Contemporary Amperex Technology Co.Limited(300750) tumbled
At the opening of today’s trading, Contemporary Amperex Technology Co.Limited(300750) staged a sharp decline. As of the closing, Contemporary Amperex Technology Co.Limited(300750) reported 454.89 yuan, a sharp decline of 7.5%, and the market value decreased by about 86 billion yuan.
According to public information, as of September 30, 2021, based on the number of shareholders of Contemporary Amperex Technology Co.Limited(300750) 134193, 1344000 shareholders had a per capita loss of 630000 yuan today alone.
Last Friday, Contemporary Amperex Technology Co.Limited(300750) has fallen below the annual line for the first time since November 20, 2019; At the same time, according to media statistics, nearly 90% of auto stocks also fell, with the average share price falling by 5.72%, and the market value evaporated by 617.67 billion yuan.

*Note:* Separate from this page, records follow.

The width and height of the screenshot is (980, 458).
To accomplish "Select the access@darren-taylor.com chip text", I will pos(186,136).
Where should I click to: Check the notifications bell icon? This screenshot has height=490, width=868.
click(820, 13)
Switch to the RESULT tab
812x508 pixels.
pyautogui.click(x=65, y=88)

What happened to the car sector? In terms of macro news, there are frequent bad news abroad, coupled with the fact that the boots of interest rate hikes in Europe and the United States have not yet landed, the prices of crude oil and grain have soared, inflation has hit like a storm and other negative news.
At present, the biggest bad news in China’s new energy vehicle market should be the sharp rise in the price of lithium materials, which led to many vehicle enterprises announcing price increases one after another, which eventually led to a variety of negative news at the market level.

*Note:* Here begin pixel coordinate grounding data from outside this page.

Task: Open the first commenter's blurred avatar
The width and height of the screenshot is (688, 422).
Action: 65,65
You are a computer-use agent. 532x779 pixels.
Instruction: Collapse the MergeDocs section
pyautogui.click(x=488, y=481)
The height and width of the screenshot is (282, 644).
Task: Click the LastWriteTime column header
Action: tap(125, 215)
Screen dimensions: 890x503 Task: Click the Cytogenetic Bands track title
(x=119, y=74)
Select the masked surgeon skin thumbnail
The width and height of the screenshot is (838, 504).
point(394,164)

At the national two sessions opened last weekend, Premier Li Keqiang clearly pointed out in his government work report that this year, we will continue to support the sales of new energy vehicles on the policy side to stimulate consumption; At the same time, Xiao Yaqing, Minister of the Ministry of industry and information technology, also said that the sales of Shanxi Guoxin Energy Corporation Limited(600617) cars in the first two months of this year were very good, more than doubling. It is expected that the expected target can be achieved this year, which may significantly exceed the expected target.

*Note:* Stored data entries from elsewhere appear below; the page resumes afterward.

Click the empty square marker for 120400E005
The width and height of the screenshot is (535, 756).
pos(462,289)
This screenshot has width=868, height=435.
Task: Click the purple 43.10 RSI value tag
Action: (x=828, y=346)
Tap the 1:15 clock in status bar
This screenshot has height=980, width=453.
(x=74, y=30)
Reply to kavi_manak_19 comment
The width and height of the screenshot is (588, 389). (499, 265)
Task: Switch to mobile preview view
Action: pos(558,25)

margin trading “early warning” increased
In the crash, margin trading has become the focus of the market. On Monday morning, it was reported that the “early warning” of customers in the business department of a securities firm in Shenzhen increased. According to the daily economic news, a person from the business department of a securities firm pointed out that the risk of financiers in its business department is still controllable and there is no large-scale triggering of early warning. However, the recent market environment is complex, and investors should be cautious when adding leverage.
Last Friday, the net outflow of financing funds was 5.336 billion yuan, and the current market maintenance proportion is 275.9%
According to the financial terminal data of China stock market news choice, on March 3 and 4, the two financial balances of Shanghai and Shenzhen fell for two consecutive days. Among them, 65.791 billion yuan of financing purchase and 71.127 billion yuan of financing repayment occurred in the two cities all day on the 4th, and the net outflow of financing funds was 5.336 billion yuan.
According to the data of securities companies, as of the closing on March 4, the financing balance of the two cities was 1628106 billion yuan, the securities lending balance was 94.844 billion yuan, and the total balance of securities lending and financing was 1722950 billion yuan, accounting for 6.99% of the transaction volume of the two cities on the same day.
There is no doubt that with the intensification of overseas geopolitical conflicts recently, the A-share market is facing a complex and changeable external situation. Whether leveraged transactions such as margin trading can be stable is the focus of the market.